18 Best practices for Cloud Automation

18 Best practices for Cloud Automation.

Written by Tony Beeston, Product Marketing Manager, Broadcom Software.

Everyone is shifting their workloads to the cloud, but one challenge remains: Workloads need to be automated. Whether they’re employing a cloud-native, cloud server, or hybrid model—IT operations teams need to know what, when, and now also where to automate. Speaking at the recent 2022 Automation Virtual Summit, Dave Kellermanns, Global Advisor for Automation, Broadcom Software explored some lessons learned and best practices for cloud automation. Read on to see some of the highlights.

Define Your Use Case for Cloud

1. Do you want to automate the cloud infrastructure, the workload in the cloud, or a combination of both? Each cloud and data center has different ways to automate.

2. You also need to decide whether to use one cloud provider or many. Staying with one makes life easier (the standardization story), but if costs rise or the service level degrades, you are locked into that provider.

3. What elements will be SaaS? SaaS means you won’t have access to the servers, although most SaaS providers feature extended APIs to support automation.

Consider the Connection Strategy

4. How do you get to the cloud? Is it a bi-directional connection—in other words are you executing from a data center into the cloud? Or is it cloud-to-cloud? This helps you decide what firewalls or tunnels you’ll need to “request” work from other applications.

5. Consider how you will monitor your network experience. Where are the potential latency issues and what should you do if they occur?

Think About your Execution Strategy

6. Consider an abstraction layer to avoid lock-in. If your cloud provider is likely to change, we recommended that you separate the automation of the cloud infrastructure from the automation of the cloud workload. This way, you can switch cloud providers more easily.

7. Where will your code execute? Do you want to do SDK or API calls from your data center or within the cloud? It’s good practice to set up a server with a lot of memory to run “utility agents” such as REST or SOAP.

Think About Visibility

8. Some cloud providers dictate maintenance windows for their applications. You need to automate around these windows and decide what can be skipped, what can be scheduled around these windows, and what needs to be negotiated.

9. Individual cloud SDKs and APIs only provide visibility into a slice of the business flow. This gets complicated when you’re relying on multiple cloud providers, SaaS applications, and on-premises applications. Our advice is to invest in an orchestration layer that offers end-to-end visualization, from on-premises and SaaS applications to the cloud.

10. If you only see individual slices of the business flow, how can you manage SLAs? The orchestration layer can help you here. It sees the complete picture and can manage run-times and SLAs—informing you what’s on your critical path and when SLAs are likely to be affected.

11. If you use multiple cloud providers, each will alert you differently when problems occur. That adds complexity, risk, and potentially cost. You can add a SaaS solution like ServiceNow to harmonize the data. Or you can use your orchestration layer to receive individual alerts and then open, monitor, and close standardized tickets.

Security Matters

12. How much needs to be exposed to the outside? A general rule is to minimize connections to the outside, thereby reducing the attack surface. You can also use encryption to secure communication.

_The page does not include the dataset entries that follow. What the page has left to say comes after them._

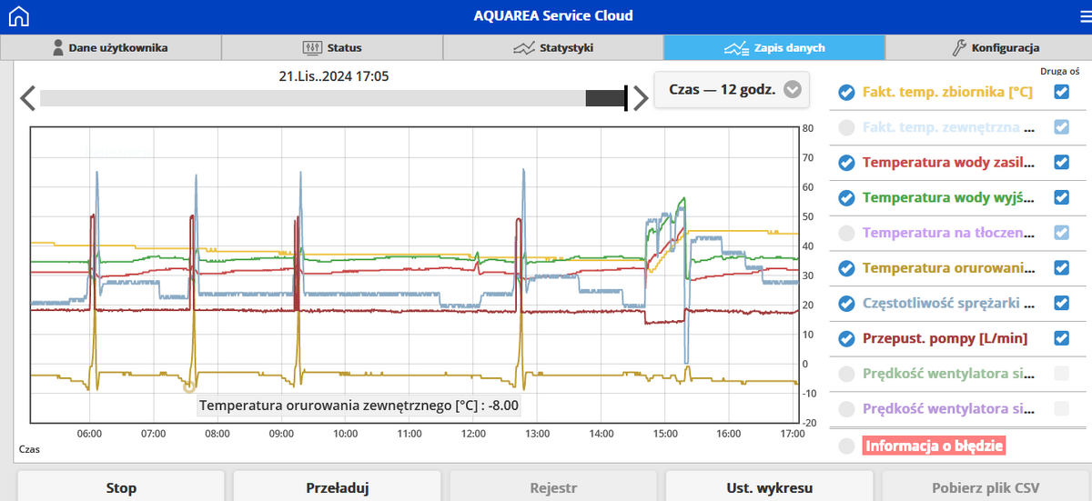The image size is (1092, 501).
Task: Click the highlighted data point marker on the chart
Action: coord(189,386)
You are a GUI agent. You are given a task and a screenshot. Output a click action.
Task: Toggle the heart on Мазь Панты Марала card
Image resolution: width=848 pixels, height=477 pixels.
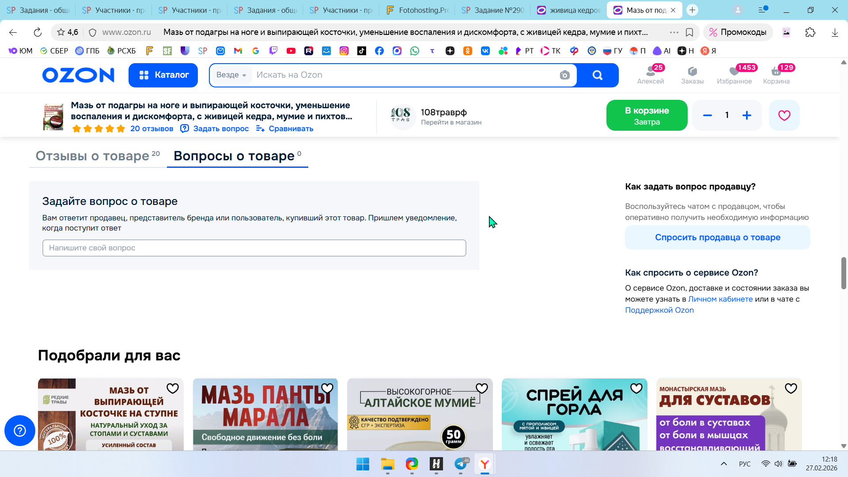coord(327,388)
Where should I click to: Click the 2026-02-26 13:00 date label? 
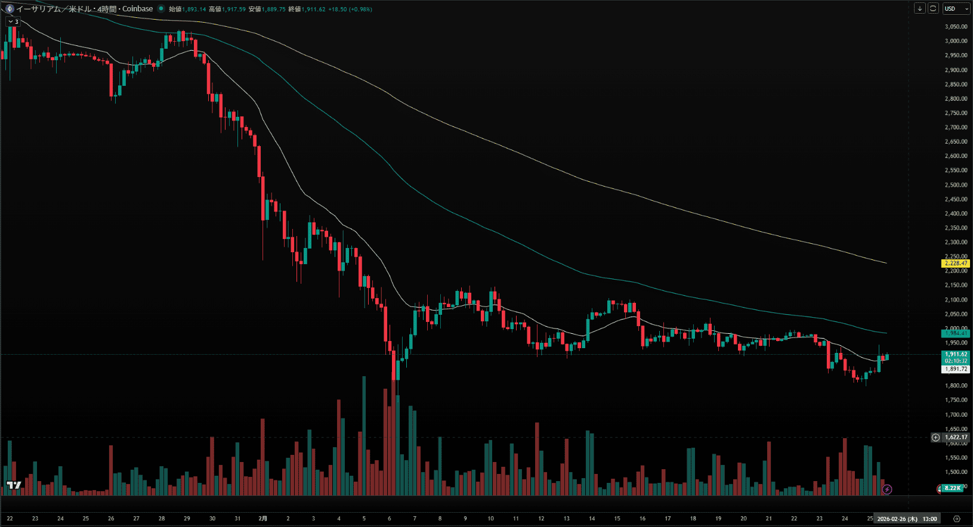[907, 519]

13. Automating from a central location minimizes the need for connections. Users can orchestrate, automate, and monitor from one location or a single jump server in the cloud.

14. Never use the default ports. A little more configuration effort in the short run pays off when hackers are looking for the “usual” ports.

15. Manage your access rights. If you rely on SaaS, plan where you will trigger that automation from. Everything for a SaaS solution approach should be installed where you have access, either a cloud server or on-premises, so you can troubleshoot issues.

Control Costs

16. Do you need every server up 24×7 or can you orchestrate your cloud to start/stop servers as required, reducing cost?

17. Automate the backups for your cloud servers and applications.

Cloud Versus Containerization

18. When executing workloads in containers, you can either use the container control and features like load balancing or you can try to package an agent into the container. In general, an agent within a container does not offer significant benefits, unless it’s designed mostly for file movement or file watching  and then moves the file before the container shuts down.